Friday, August 20, 2010

Milan Kundera

I would not have known who Milan Kundera is had I not been encouraged to read The Unbearable Lightness of Being by someone for whom I carried a flamethrower, and for whom I still carry, after all these years, if not a torch, then at least a candle with many wicks.

But I digress.

Kundera was a Czech writer who lived under communism as a Party member, later supported a "reform" of Czech communism, and then gave up on that pipe dream and moved to France.

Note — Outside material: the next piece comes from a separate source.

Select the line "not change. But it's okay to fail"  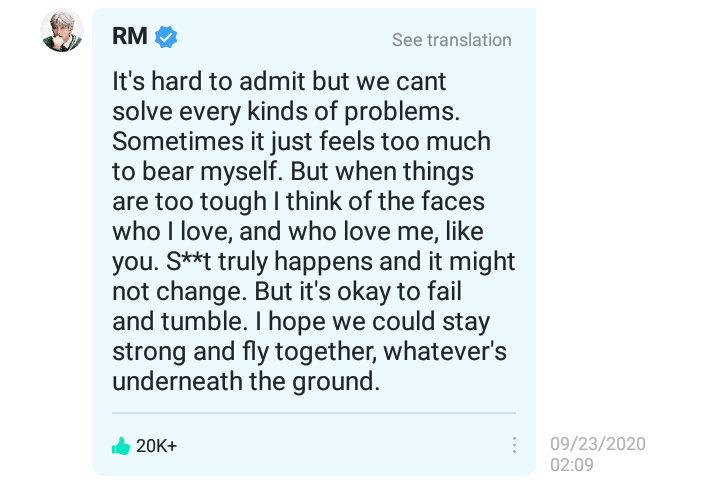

In The Book of Laughter and Forgetting, he articulates the dilemma that has ever afflicted the left. “Hell is already contained in the dream of paradise,” he contends. “Once the dream of paradise starts to turn into reality, however, here and there people begin to crop up who stand in its way, and so the rulers of paradise must build a little gulag on the side of Eden. In the course of time this gulag grows ever bigger … while the adjoining paradise gets ever smaller.” link


Later in life, Kundera finally and obviously understood.

1 comment:

mmazenko said...

Well, since you've moved it to the top, I'll comment.

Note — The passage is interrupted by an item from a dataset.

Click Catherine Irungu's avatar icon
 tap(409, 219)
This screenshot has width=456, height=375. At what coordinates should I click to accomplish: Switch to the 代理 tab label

He finally understood? Understood what? That Eastern Bloc communist dictatorship and tyranny sucked? I don't think any rational American on the left or right, or anyone who regularly comments here, would argue against that.

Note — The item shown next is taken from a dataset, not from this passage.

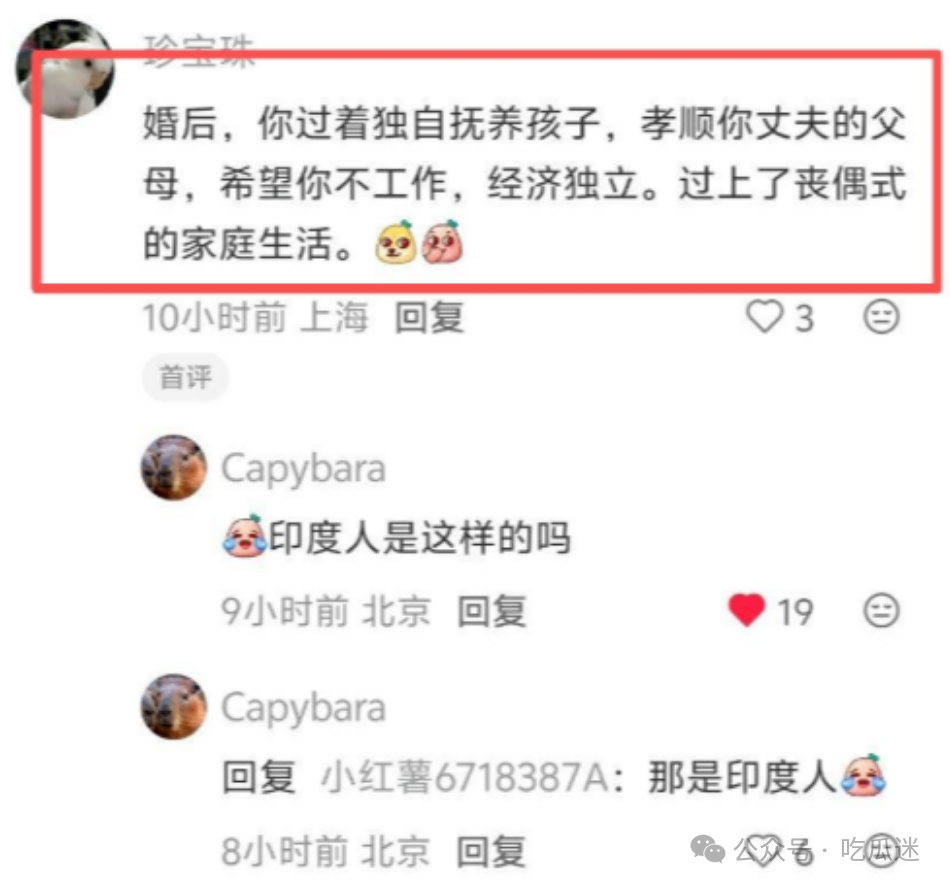
Task: Click the dislike face beside 19 likes
Action: tap(881, 610)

Certainly, we can and should criticize the failed attempts at "communism" in Czechoslovakia and the Eastern Bloc. However, I hardly think his criticisms are an affliction of "the left." And he certainly didn't make a statement opposing liberalism by moving to France. If anything, his subsequent residence is an endorsement of the progressive left - a strong central government with the social programs to ensure stability of traditional institutions. I haven't run across any criticism from Kundera of France's health care system - so he certainly shouldn't be used to criticize the recent reforms here.

France : strong central government and economic freedoms, supported by social programs that preserve society and temper the more unseemly traits of the free market? Hmm, sounds kind of like America for the past eighty years.